__Task list__:
A - Rewrite the article on Russian trolls and vaccines from "A University of Alabama study" to "News last year.", putting "unfavorable" in place of "negative".
B - Decide whether each statement below agrees with the article on Russian trolls and vaccines. Answer yes or no, and quote the words of the article that settle it.
(i) The George Washington University paper is also set to be published in the American Journal of Public Health.
(ii) The University of Alabama study examined tweets about vaccines from 2009 to 2015.
(iii) The Centers for Disease Control and Prevention holds that vaccines can cause autism.

__Passage provided__:
- Opening Delimiter -
(RNN) – It’s not just politics Russians have been meddling in.
Researchers from George Washington University have published a study indicating that Russian trolls have also muddied the online discourse surrounding vaccines.
The paper, “Weaponized Health Communication: Twitter Bots and Russian Trolls Amplify the Vaccine Debate” was released online on Thursday. It will later appear in the American Journal of Public Health.
In it, the researchers found that “Russian trolls promoted discord” on the vaccine issue. They found that bots, meanwhile, “spread malware and … disseminated antivaccine messages.”
“Accounts masquerading as legitimate users create false equivalency, eroding public consensus on vaccination,” they write.
A significant anti-vaccine movement claims to varying degrees that the chemicals in vaccines or the frequency with which they are administered can cause autism or other developmental problems in children.
Medical science refutes this. The Centers for Disease Control and Prevention’s unambiguous position is that “there is no link between vaccines and autism.”
Nonetheless, debate rages online, particularly on social media platforms like Facebook and Twitter.
A University of Alabama study found that between 2009-15, about half of all tweets about vaccines were negative.
“We found that anti-vaccine sentiment seems to be prevalent on Twitter,” Theodore Tomeny, a University of Alabama professor, told NBC News last year.
- Closing Delimiter -
__Record extracts__:
- Opening Delimiter -
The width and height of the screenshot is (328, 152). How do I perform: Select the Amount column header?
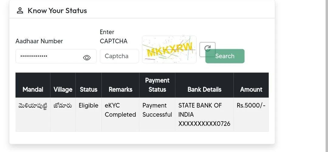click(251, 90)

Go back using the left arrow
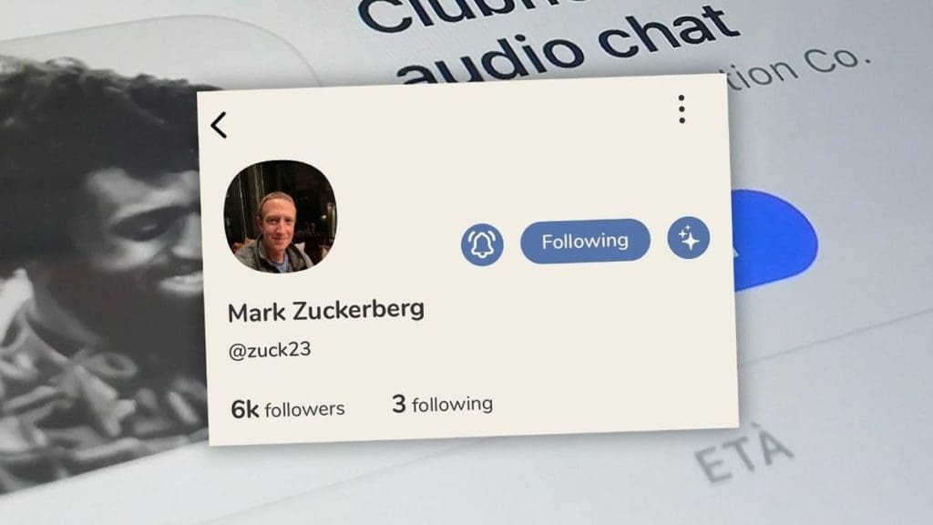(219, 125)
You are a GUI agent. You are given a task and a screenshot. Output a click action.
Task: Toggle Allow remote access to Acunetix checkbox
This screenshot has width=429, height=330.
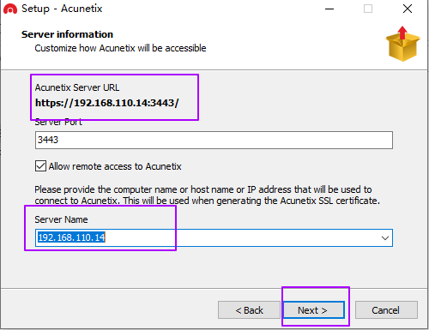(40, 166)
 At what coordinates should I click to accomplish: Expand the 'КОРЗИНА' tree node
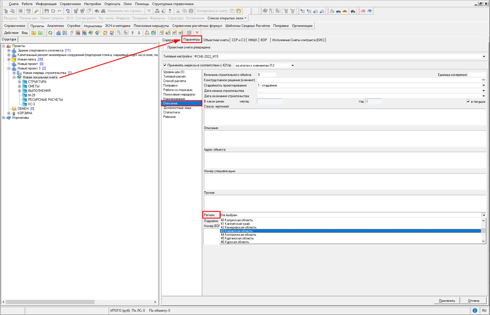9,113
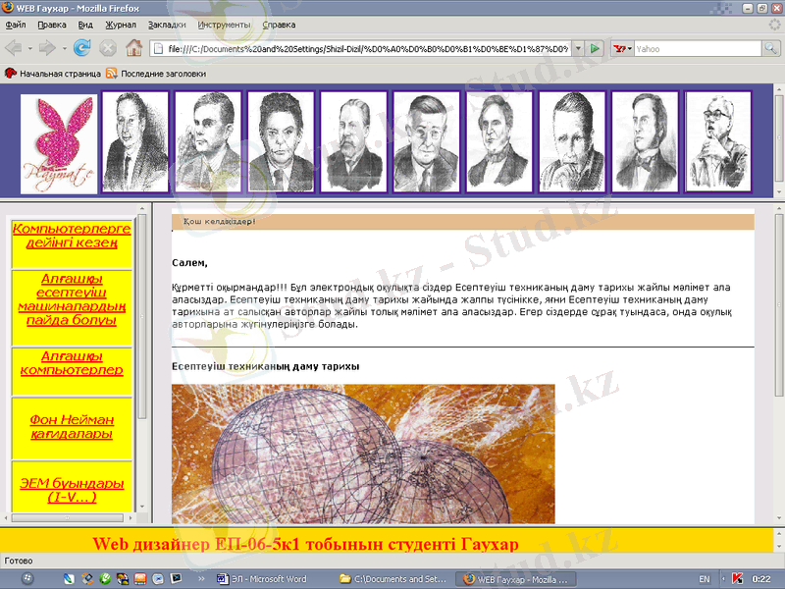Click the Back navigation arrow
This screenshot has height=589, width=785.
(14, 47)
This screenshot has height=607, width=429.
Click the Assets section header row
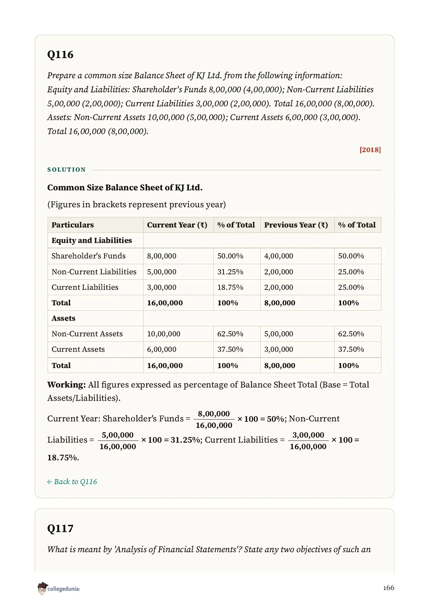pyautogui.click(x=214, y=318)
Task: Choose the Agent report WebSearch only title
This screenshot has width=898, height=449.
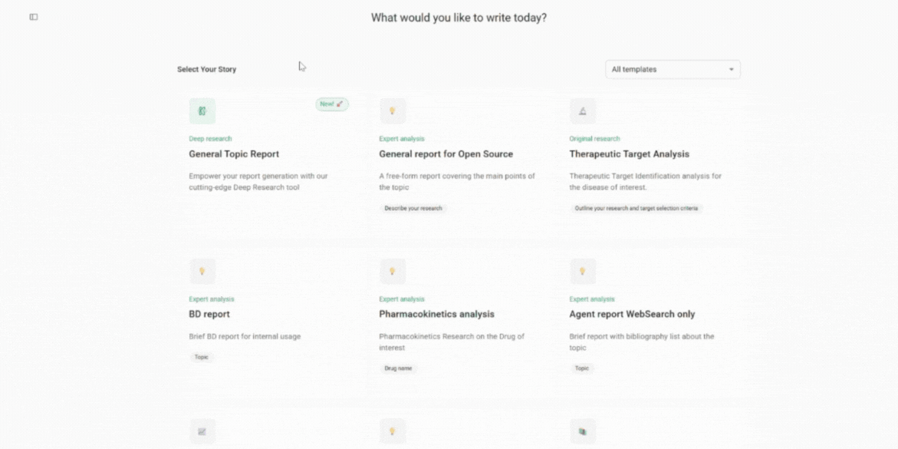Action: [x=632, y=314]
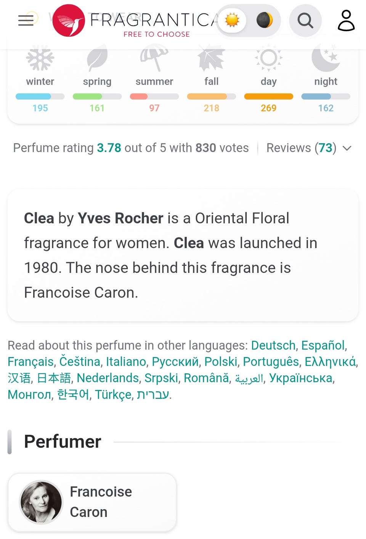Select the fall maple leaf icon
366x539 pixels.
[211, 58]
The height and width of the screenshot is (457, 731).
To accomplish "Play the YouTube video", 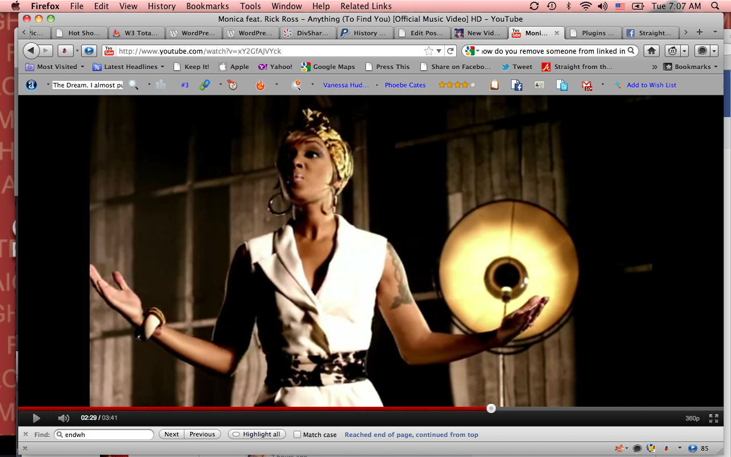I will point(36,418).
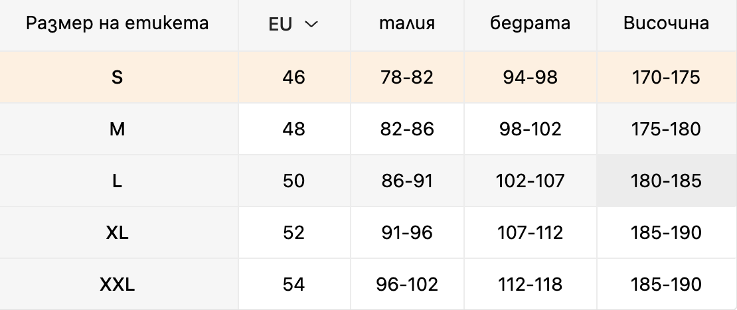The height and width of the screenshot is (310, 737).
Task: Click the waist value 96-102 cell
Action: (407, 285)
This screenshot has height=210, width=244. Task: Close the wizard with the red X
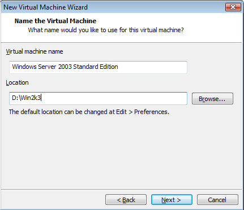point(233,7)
- Closing Delimiter -
__Activity answers__:
A -
A University of Alabama study found that between 2009-15, about half of all tweets about vaccines were unfavorable.
“We found that anti-vaccine sentiment seems to be prevalent on Twitter,” Theodore Tomeny, a University of Alabama professor, told NBC News last year.

B -
(i) Yes: "It will later appear in the American Journal of Public Health."
(ii) Yes: "between 2009-15, about half of all tweets about vaccines were negative."
(iii) No: "there is no link between vaccines and autism."